La iniciativa nació como respuesta a una problemática crítica en el territorio, el reclutamiento y la vinculación de menores a economías ilícitas. De acuerdo con Andrea Ortiz Miranda, Directora de Funpalcat, el fútbol se convirtió en un canal efectivo para brindar alternativas a la niñez rural.
Este proyecto surge de una problemática muy fuerte en la zona: el reclutamiento de niños y jóvenes. El fútbol se convirtió en la excusa perfecta para ocupar su tiempo libre y, a partir de allí, trabajar en valores, proyecto de vida y acompañamiento psicosocial. Explicó.
Formación en valores más allá del fútbol

Actualmente, el programa impacta a más de 250 niños entre los 6 y los 17 años, distribuidos en cinco sedes ubicadas en veredas estratégicas de Tibú. En estos espacios, el fútbol trasciende la competencia tradicional: no hay árbitros convencionales ni gana quien anota más goles, sino quien demuestra mejores comportamientos, respeto y trabajo en equipo.
Aquí prima la educación y la formación como seres humanos, señaló Ortiz.
Uno de los componentes fundamentales del proyecto son las Escuelas de Familia, escenarios diseñados para involucrar a padres y cuidadores en el proceso formativo. En la jornada más reciente se desarrollaron cuatro encuentros con la participación de cerca de 210 padres de familia.
Lo que hacemos con los niños debe reflejarse también en los hogares. La formación en valores requiere ese complemento.
Andrea Ortiz Miranda, Directora de Funpalcat
Alianzas que fortalecen el impacto social

El desarrollo de Frutos para el Catatumbo es posible gracias al trabajo articulado con aliados estratégicos como Fundación SURA, que contribuye con recursos para su sostenimiento, y Fútbol con Corazón Colombia, que aporta una metodología pedagógica basada en el fútbol para la paz y la formación integral.
Este modelo ha permitido evidenciar no solo altos niveles de satisfacción en las familias, sino también mejoras en el desempeño académico de los participantes, motivados por su permanencia en el programa.
El impacto de la iniciativa también se ha hecho visible en situaciones de emergencia humanitaria. Durante una reciente jornada en la vereda Campo 3, donde más de 70 familias se encontraban en condición de desplazamiento, el equipo integró a niños en situación de refugio temporal a actividades deportivas y recreativas.
Fue una oportunidad para celebrar el Día del Niño y brindarles un espacio diferente en medio de una situación tan difícil, relató Ortiz.
Compromiso del sector palmero con la niñez rural
A pesar de los riesgos asociados al contexto de conflicto en el Catatumbo, Funpalcat mantiene su compromiso con las comunidades.
En algunos momentos hemos considerado cerrar sedes para proteger al equipo, pero hemos decidido continuar.
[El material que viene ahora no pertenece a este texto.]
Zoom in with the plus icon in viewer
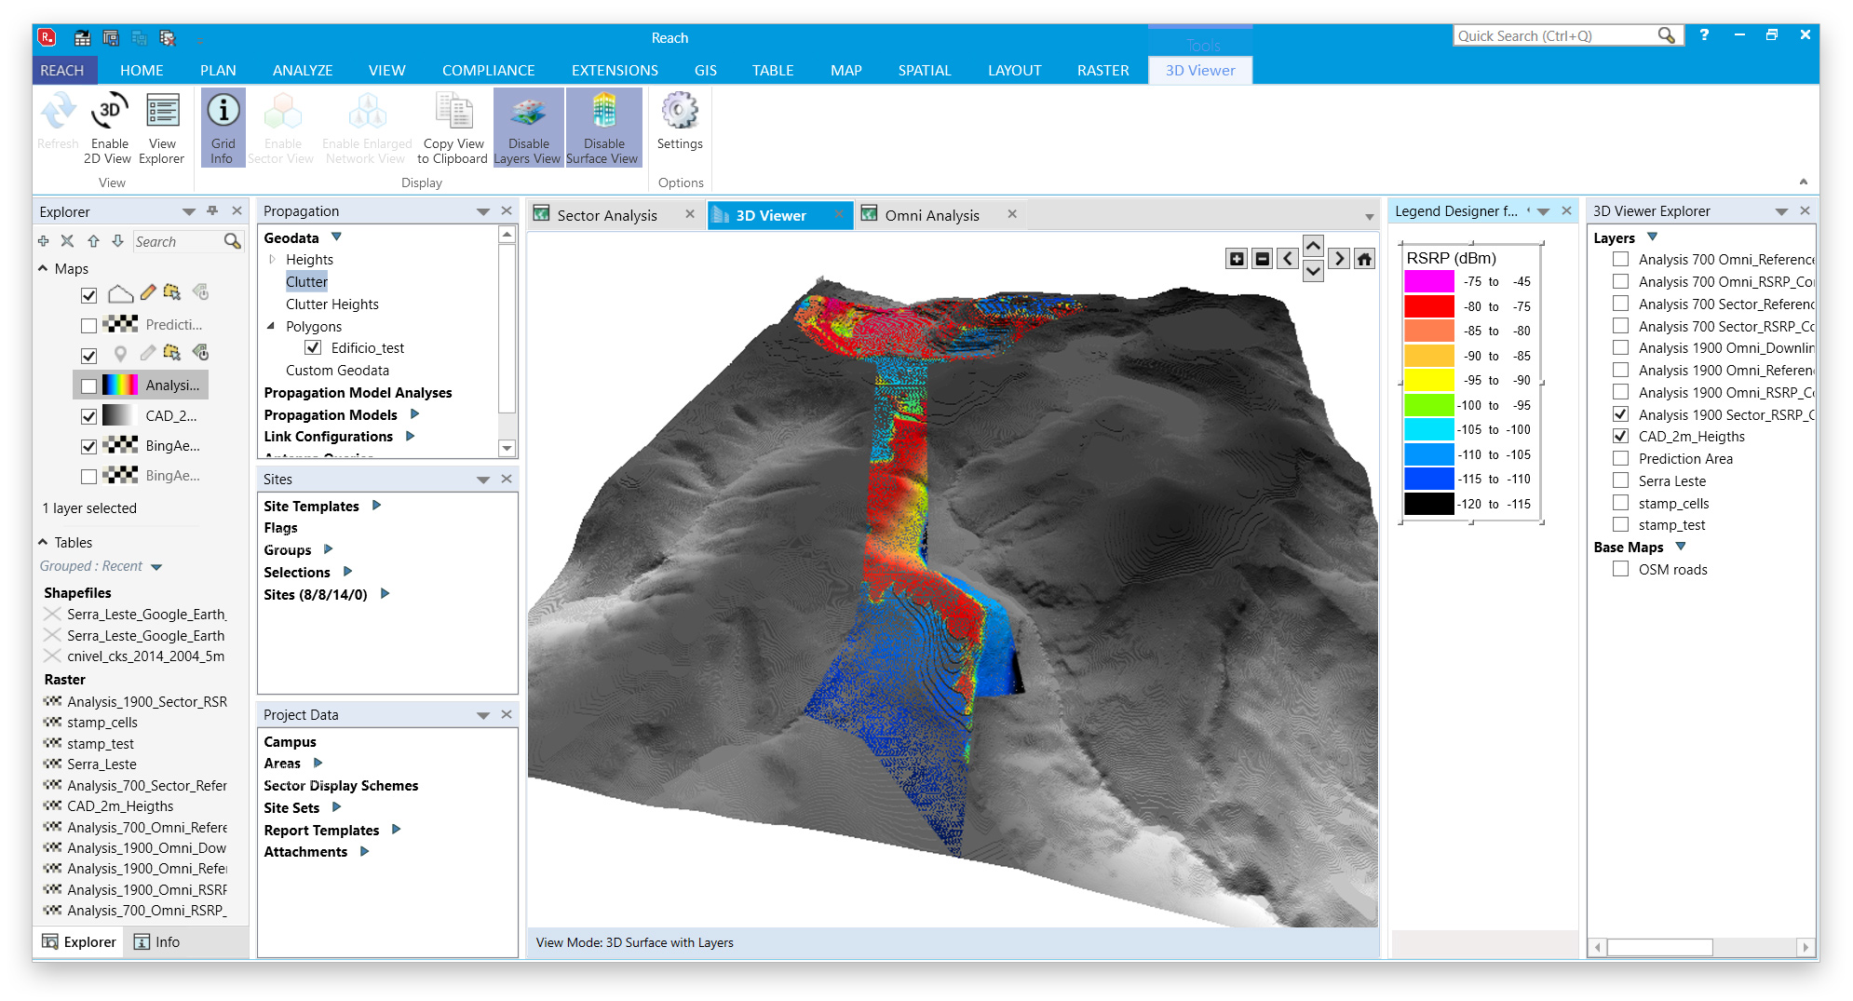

El mensaje es seguir trabajando y no rendirse, sostuvo Andrea Ortiz
Desde esta convicción, la organización hace un llamado a los aliados del sector palmero y a la sociedad en general a sumar esfuerzos para garantizar la sostenibilidad del proyecto.
Las puertas están abiertas para quienes quieran apoyar esta iniciativa que brinda oportunidades y esperanza a nuestros niños, concluyó.